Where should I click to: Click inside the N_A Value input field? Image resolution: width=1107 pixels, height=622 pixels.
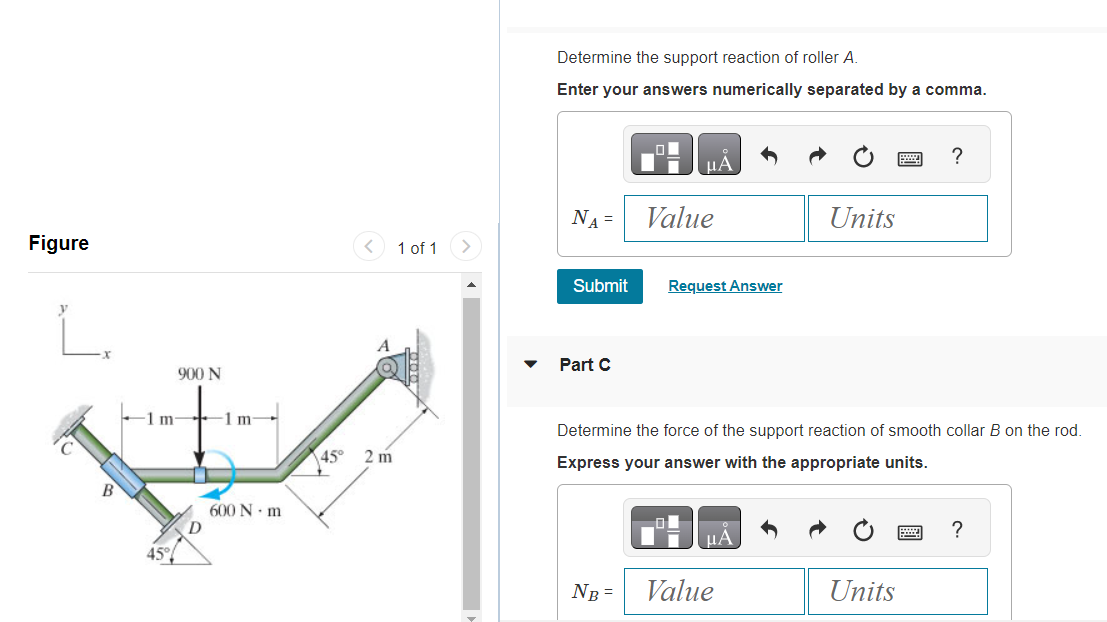[x=713, y=218]
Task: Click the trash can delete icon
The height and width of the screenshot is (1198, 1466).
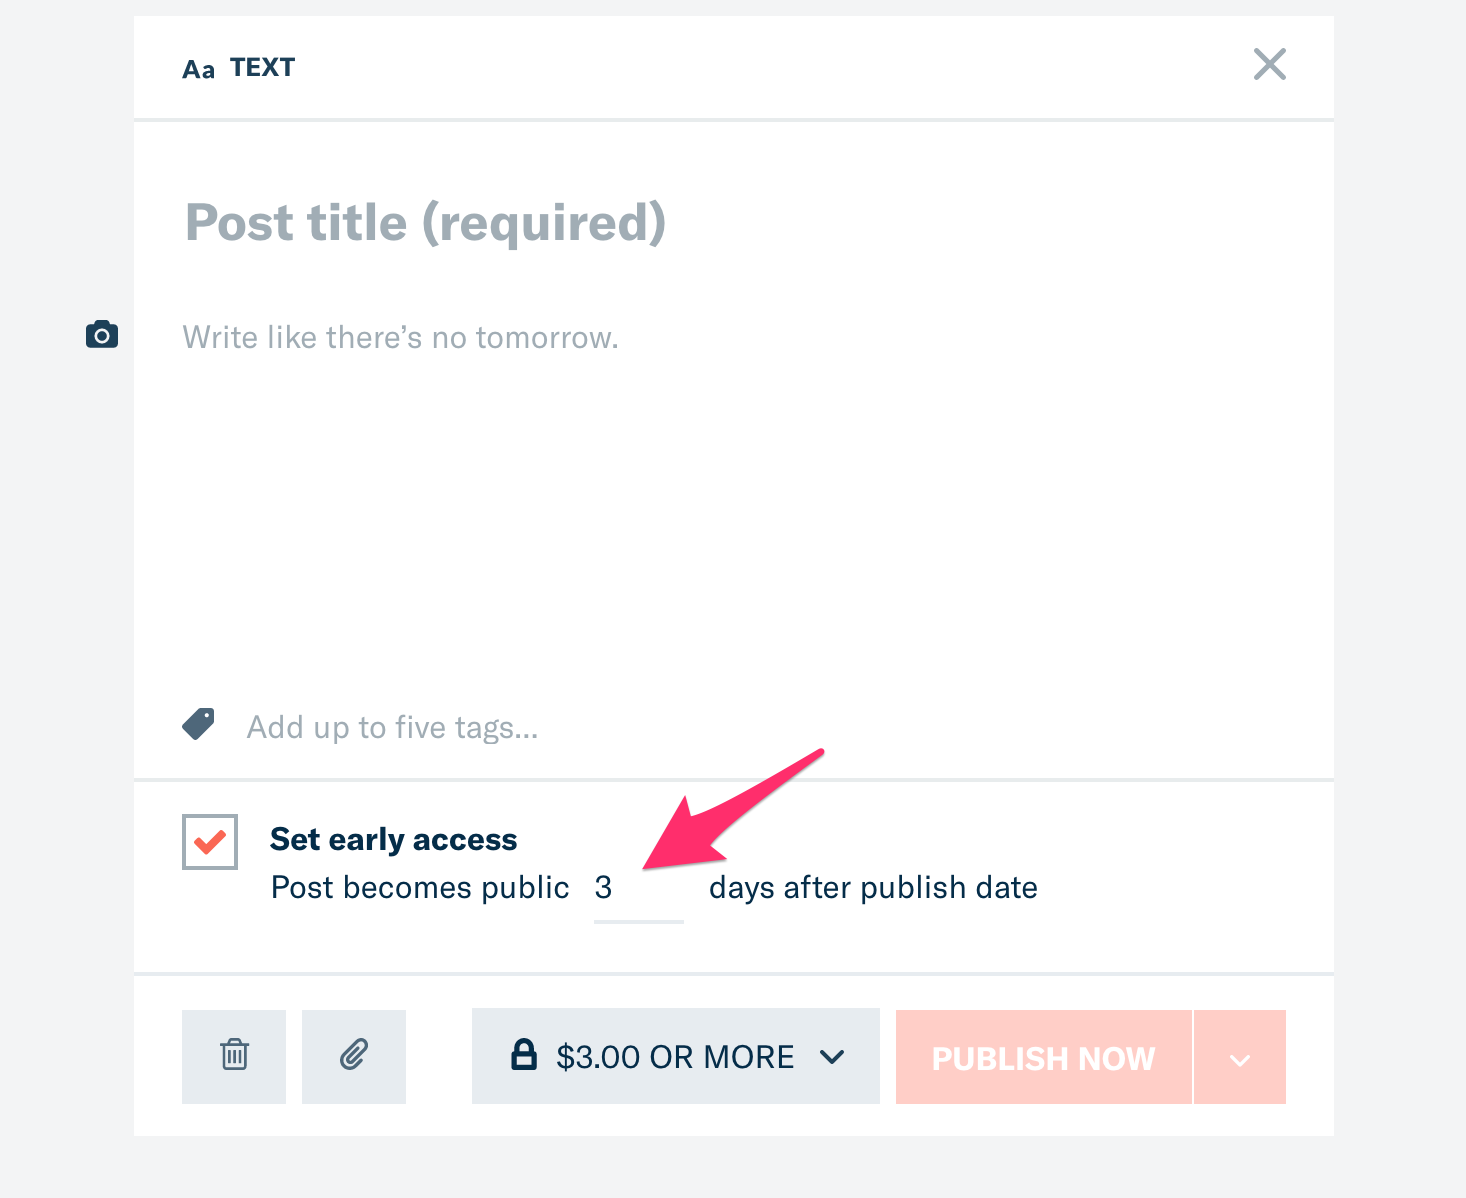Action: (x=234, y=1056)
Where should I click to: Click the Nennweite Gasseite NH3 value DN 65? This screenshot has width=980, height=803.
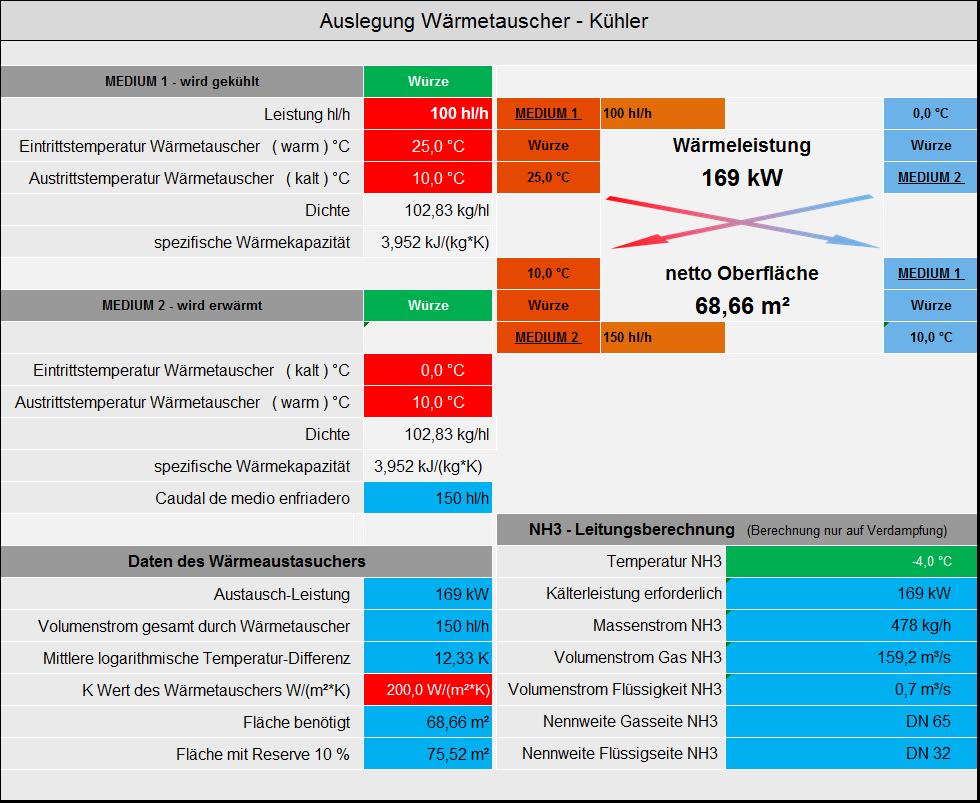[x=852, y=721]
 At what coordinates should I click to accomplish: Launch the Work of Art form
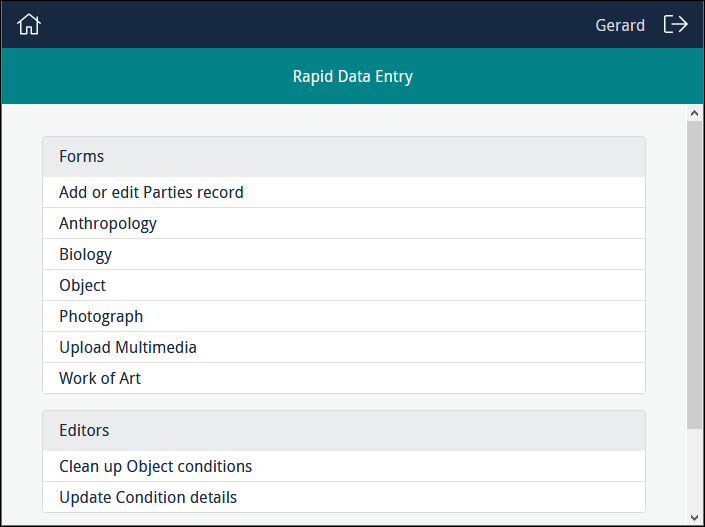(x=100, y=378)
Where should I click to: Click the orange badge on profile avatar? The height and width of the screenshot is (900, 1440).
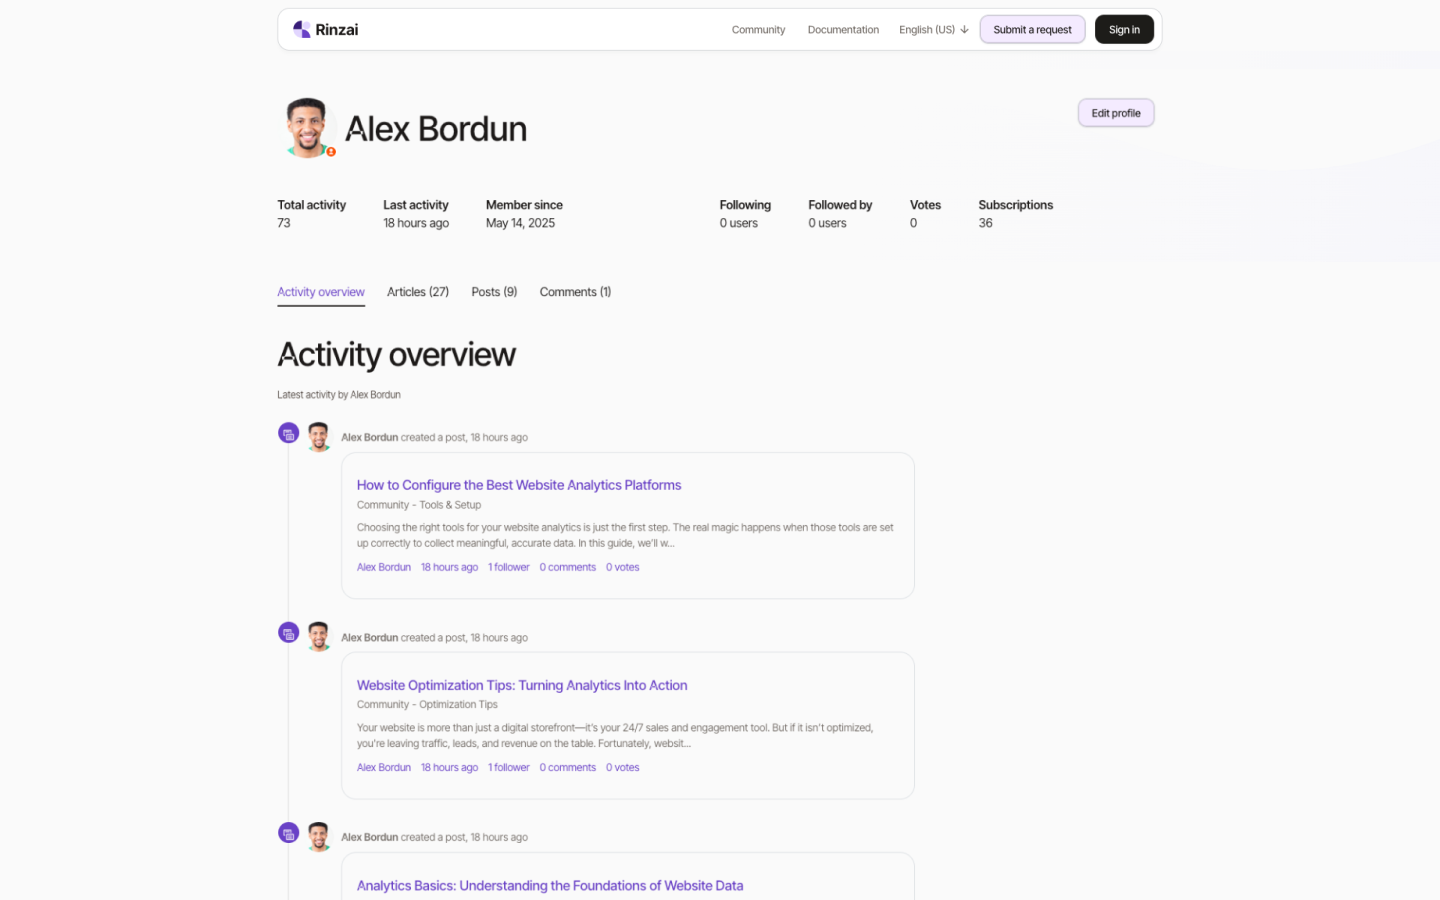coord(331,152)
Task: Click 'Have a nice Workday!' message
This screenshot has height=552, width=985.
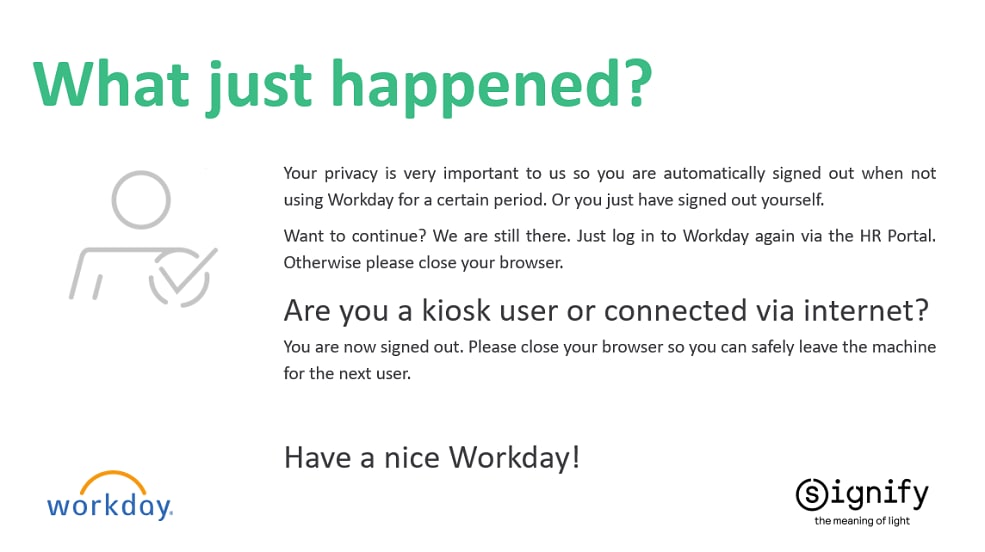Action: 432,458
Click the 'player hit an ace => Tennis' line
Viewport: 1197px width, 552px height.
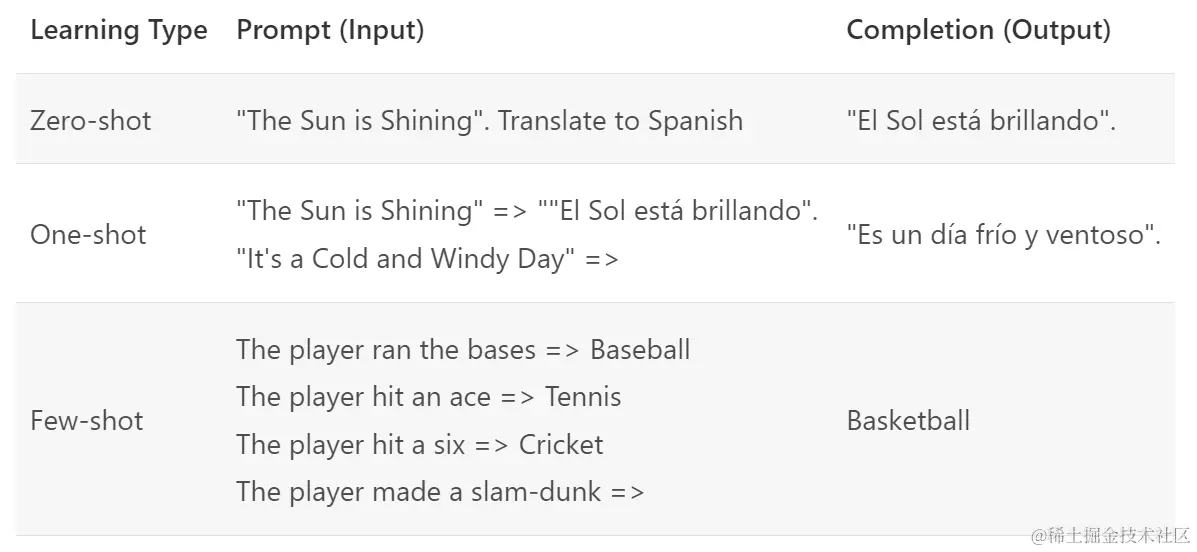(x=428, y=397)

- Direction: Return the data above exactly as it stands, line for line, leaving out the pictures.

- Result below:
Where should I click to: Click inside the N_A Value input field? Image resolution: width=1107 pixels, height=622 pixels.
[x=713, y=218]
Task: Click the trash can delete icon
The height and width of the screenshot is (1198, 1466).
Action: (x=234, y=1056)
Where should I click to: Click the Nennweite Gasseite NH3 value DN 65? This screenshot has width=980, height=803.
[x=852, y=721]
 At what coordinates should I click to accomplish: Launch the Work of Art form
(x=100, y=378)
Where should I click to: Click the orange badge on profile avatar? The height and width of the screenshot is (900, 1440).
coord(331,152)
Task: Click 'Have a nice Workday!' message
This screenshot has height=552, width=985.
Action: 432,458
Click the 'player hit an ace => Tennis' line
Viewport: 1197px width, 552px height.
(x=428, y=397)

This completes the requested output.